Intensive Care (adults), Amsterdam UMC, location AMC
Proposed by: Laura Hagens [l.a.hagens@amsterdamumc.nl]

Introduction

At the department of Intensive Care a lot of patient data is collected, for clinical care, but also for research purposes. The FAIR principle - Findable Accessible Interoperable Resuable (FAIR) – is about making data findable, accessible, interoperable and reusable, for humans and computers [1]. An example of a large ICU data initiative with a FAIR data view is the AmsterdamUMCdb [2,3]. In registries about the quality of care, this principle is already implemented, for example in the NICE registry [4]. For clinical research we are standing at the start and willing to move to FAIR data.

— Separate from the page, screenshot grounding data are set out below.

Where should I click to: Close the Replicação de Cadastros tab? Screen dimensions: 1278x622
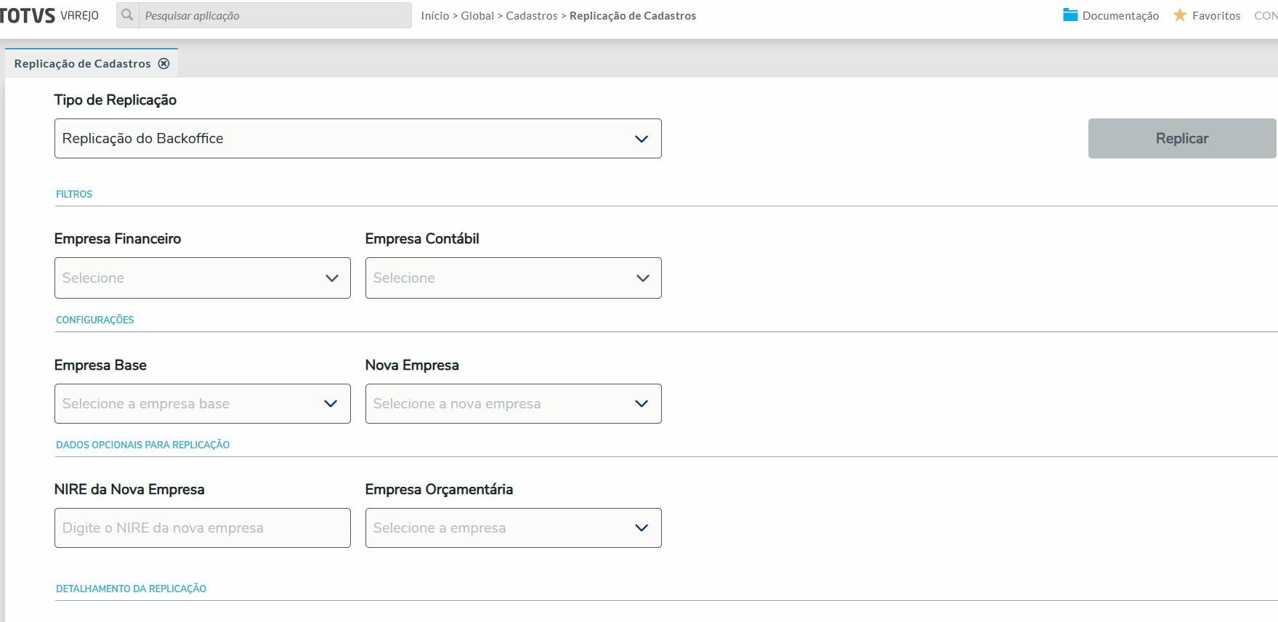(x=164, y=64)
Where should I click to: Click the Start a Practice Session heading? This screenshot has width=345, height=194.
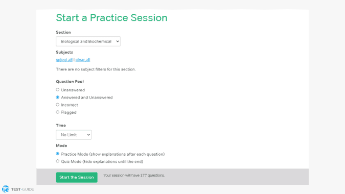click(x=111, y=17)
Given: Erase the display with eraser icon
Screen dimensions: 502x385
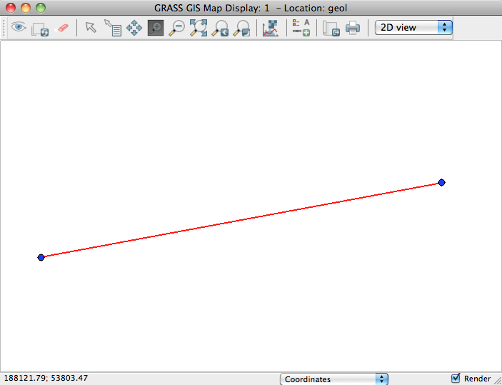Looking at the screenshot, I should (61, 29).
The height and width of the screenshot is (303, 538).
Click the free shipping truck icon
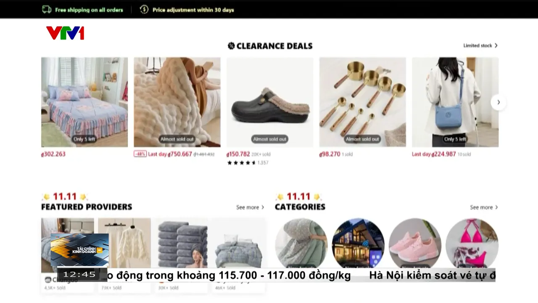[x=47, y=9]
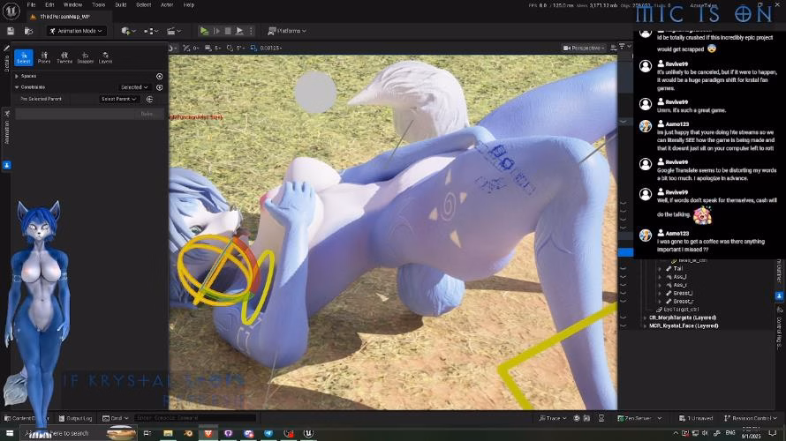The image size is (786, 441).
Task: Click the Perspective viewport button
Action: coord(586,48)
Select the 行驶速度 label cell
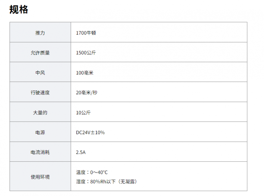 pos(40,93)
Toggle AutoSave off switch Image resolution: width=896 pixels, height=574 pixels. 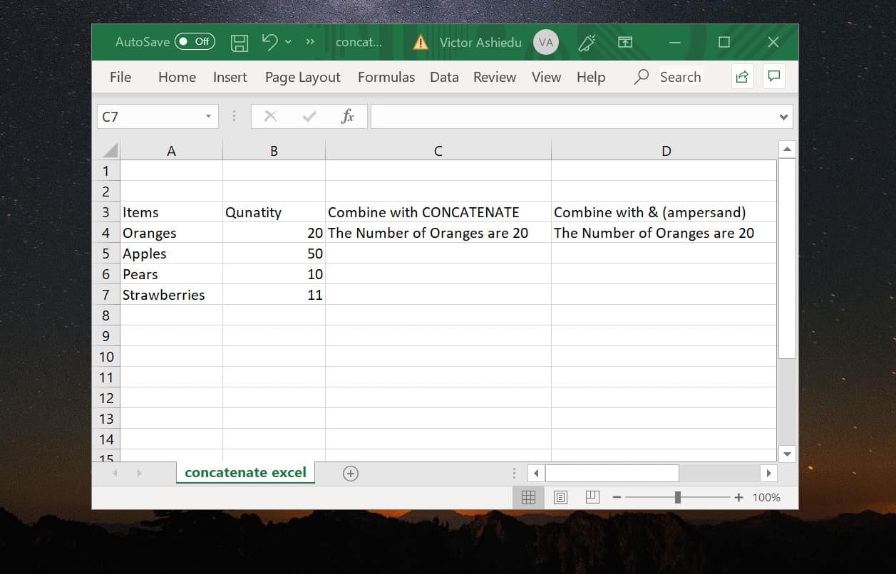point(195,41)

Data FAIRification can be performed from start (de novo fairification) or after collecting the data (backward fairification) [5]. Backward fairification is not desired, since it is time consuming, costly and can often not be reused. Therefore we aim at de-novo fairification of a part of the ICU clinical research in the near future.

Description of the SRP Project/Problem

At this moment data is collected directly from the patient file by each researcher for each research project specific. This makes performing clinical research a laborious and time consuming task, with a lot of duplication of work, few reuse and sparse interoperability between projects. Data dictionaries are introduced since a couple of years and create awareness about proper data collection, however the FAIR principle is far from involved in collecting patient data and each researcher individually designs its own datadictionary.

To progress to FAIR data in ICU research some steps are needed, first in this process is to find out what is already done. Subsequently steps to implement in our situation should be defined. To optimally use FAIR, common data models are necessary. Furthermore, the digital infrastructure should be capable of collecting and using data in a FAIR way.



Research questions

To what extent does the content of clinical models and research models overlap?

To what extent can clinical models be used for capturing research data?

How can users be supported in selecting or creating research data models?

Expected results/Methods

An overview of already used clinical models in ICU.

A guidance for the ICU research department on the use of clinical models for ICU research.



Time period (usually 7 months)

Can be discussed.



Contact

Laura Hagens (l.a.hagens@amsterdamumc.nl)

Dr. Dave Dongelmans, PI (d.a.dongelmans@amsterdamumc.nl)



References

[1] https://www.go-fair.org/fair-principles/

[2] https://amsterdammedicaldatascience.nl/amsterdamumcdb/

[3] Thoral, Patrick J et al. “Sharing ICU Patient Data Responsibly Under the Society of Critical Care Medicine/European Society of Intensive Care Medicine Joint Data Science Collaboration: The Amsterdam University Medical Centers Database (AmsterdamUMCdb) Example.” Critical care medicine vol. 49,6 (2021): e563-e577. doi:10.1097/CCM.0000000000004916

[4] https://stichting-nice.nl/dd/#start

[5] Kersloot, Martijn G et al. “De-novo FAIRification via an Electronic Data Capture system by automated transformation of filled electronic Case Report Forms into machine-readable data.” Journal of biomedical informatics vol. 122 (2021): 103897. doi:10.1016/j.jbi.2021.103897



General information about research in the ICU of Amsterdam UMC:

The mission statement of this department is to advance the understanding of intensive care medicine (ICM) through basic and applied research, and to translate innovations into (cost–)effective approaches for disease prevention, diagnosis and treatment.

Goals and ambition – to be an internationally renowned center of research at a clinical level (in the department of ICM), in close collaboration with other (inter–)national departments and laboratories of ICM.

We are an enthusiastic research group with 20-25 PhD-students and 3 post-docs, under the supervision of 5 principal investigators. Numerous bachelor’s and master’s students from different origins (biomedical science, technical medicine and medicine) are performing their internships at our department. A lot of research is performed directly at the bedside with very much relevance to the patient. In this project you can help the researchers, and thereby the patient, in improving clinical research.